Wednesday, June 22, 2011

from Heidi

I would like to recommend the following book for next year's read. Wolves at the Door: The Trials of Fatty Arbuckle by David Kizer. David is a lawyer in Oakland and my neighbor works for him. She told him about our book club and he offered to come to our meeting if we choose his book. Check it out. It has gotten good reviews. I love that era and I think we can possibly consider this one of the non-fiction reads.. .. Heidi

“Wolves at the Door” is the compelling true story of actor Roscoe “Fatty” Arbuckle manslaughter trials of 1921-1922. It is the narrative day by day account of the still unsolved mystery surrounding the sudden death of Virginia Rappe, four days after a drinking party in Arbuckle's rooms at the St. Francis Hotel at the height of prohibition.

As seen from the perspective of Arbuckle, the judges and the attorneys, 'Wolves at the Door' combines the public's adulation with the early stars of Hollywood and the drama of courtroom confrontations and the looming presence of William Randolph Hearst.

The science of ‘CSI’ was introduced to America during the trials for the sole purpose of convicting Arbuckle. Some of the witnesses were coerced and others simply lied. The mystery of Rappe's death became the national fixation as perhaps the funniest man in the world went on trial for his life for a crime that the evidence showed he could not have committed.

from Melanie

I would like to recommend "The Chosen" by Chaim Potok
Few stories offer more warmth, wisdom, or generosity than this tale of two boys, their fathers, their friendship, and the chaotic times in which they live. Though on the surface it explores religious faith--the intellectually committed as well as the passionately observant--the struggles addressed in The Chosen are familiar to families of all faiths and in all nations.

§ TASK
Pick up the book club recommendations post after its last sentence and write the next part.

§ GIVEN ENTRIES
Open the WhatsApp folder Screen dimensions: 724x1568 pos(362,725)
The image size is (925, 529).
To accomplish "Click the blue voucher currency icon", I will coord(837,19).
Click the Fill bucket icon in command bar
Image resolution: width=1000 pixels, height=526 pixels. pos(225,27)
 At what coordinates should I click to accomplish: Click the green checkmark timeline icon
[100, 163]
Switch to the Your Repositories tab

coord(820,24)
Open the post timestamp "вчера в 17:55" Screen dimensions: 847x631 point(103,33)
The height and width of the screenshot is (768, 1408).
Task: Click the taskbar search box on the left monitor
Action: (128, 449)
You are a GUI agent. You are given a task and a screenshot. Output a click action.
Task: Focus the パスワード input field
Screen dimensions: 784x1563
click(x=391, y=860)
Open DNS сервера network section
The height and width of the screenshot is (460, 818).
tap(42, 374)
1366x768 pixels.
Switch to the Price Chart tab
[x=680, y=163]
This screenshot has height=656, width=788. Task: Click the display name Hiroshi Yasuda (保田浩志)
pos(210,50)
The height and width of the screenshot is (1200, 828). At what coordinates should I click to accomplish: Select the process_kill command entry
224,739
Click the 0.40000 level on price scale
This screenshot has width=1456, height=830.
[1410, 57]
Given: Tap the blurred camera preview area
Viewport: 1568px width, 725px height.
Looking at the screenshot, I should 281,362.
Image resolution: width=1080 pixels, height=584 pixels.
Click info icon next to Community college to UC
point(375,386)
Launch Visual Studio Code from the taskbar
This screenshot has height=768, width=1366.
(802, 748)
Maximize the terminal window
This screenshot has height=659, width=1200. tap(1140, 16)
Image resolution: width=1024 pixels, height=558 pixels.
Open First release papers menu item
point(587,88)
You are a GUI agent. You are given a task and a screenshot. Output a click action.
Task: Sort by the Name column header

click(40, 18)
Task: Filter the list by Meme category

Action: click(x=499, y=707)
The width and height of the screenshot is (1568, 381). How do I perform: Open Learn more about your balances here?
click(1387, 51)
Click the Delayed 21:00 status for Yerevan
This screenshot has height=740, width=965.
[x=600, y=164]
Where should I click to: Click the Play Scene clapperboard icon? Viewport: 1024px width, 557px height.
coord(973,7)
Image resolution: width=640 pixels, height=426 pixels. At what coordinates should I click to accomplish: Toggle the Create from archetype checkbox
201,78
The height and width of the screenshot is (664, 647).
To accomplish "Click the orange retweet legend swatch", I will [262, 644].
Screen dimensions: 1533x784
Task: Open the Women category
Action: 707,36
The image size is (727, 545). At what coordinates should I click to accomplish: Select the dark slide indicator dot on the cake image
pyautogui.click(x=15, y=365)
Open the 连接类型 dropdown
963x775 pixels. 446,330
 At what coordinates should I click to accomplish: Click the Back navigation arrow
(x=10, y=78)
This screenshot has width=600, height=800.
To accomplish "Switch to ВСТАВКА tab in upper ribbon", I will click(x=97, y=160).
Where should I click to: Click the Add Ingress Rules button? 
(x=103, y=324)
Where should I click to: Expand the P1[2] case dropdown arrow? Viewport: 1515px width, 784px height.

§ THE RESPONSE
In 1940s Brooklyn, New York, an accident throws Reuven Malther and Danny Saunders together. Despite their differences (Reuven is a Modern Orthodox Jew with an intellectual, Zionist father; Danny is the brilliant son and rightful heir to a Hasidic rebbe), the young men form a deep, if unlikely, friendship. Together they negotiate adolescence, family conflicts, the crisis of faith engendered when Holocaust stories begin to emerge in the U.S., loss, love, and the journey to adulthood. The intellectual and spiritual clashes between fathers, between each son and his own father, and between the two young men, provide a unique backdrop for this exploration of fathers, sons, faith, loyalty, and, ultimately, the power of love.

A very brief synopsis.......

Following a baseball game that nearly became a religious war, two Jewish boys become friends. Danny comes from the strict Hasidic sect that keeps him bound in centuries of orthodoxy. Reuven is brought up by a father patently aware of the twentieth century. Everything tries to destroy their friendship, but they use honesty with each other as a shield and it proves an impenetrable protection.

Regards Melanie

from Janice

I have a couple of suggestions for next the reading group.
When Borders was closing, I picked up a book called "Don't Shoot! I'm The
Guitar Man." I started reading it this afternoon and I want everyone to
read it. It is non fiction and the author is Buzzy Martin. It's about a guy
who teaches at risk youths to play the guitar and then is asked to teach
guitar to inmates at San Quentin. It is so interesting the effect that
prison life has on him and more interesting the effect he has on the
prisoners.

I would also like to read Away by Amy Bloom and The Namesake but I don't
feel like writing a summary. If we choose a classic, might I suggest, The
Grapes of Wrath or The Great Gatsby. I would also like everyone to consider
A Hundred Years of Solitude by Gabriel Garcia Marquez.

from Martina

Hello all.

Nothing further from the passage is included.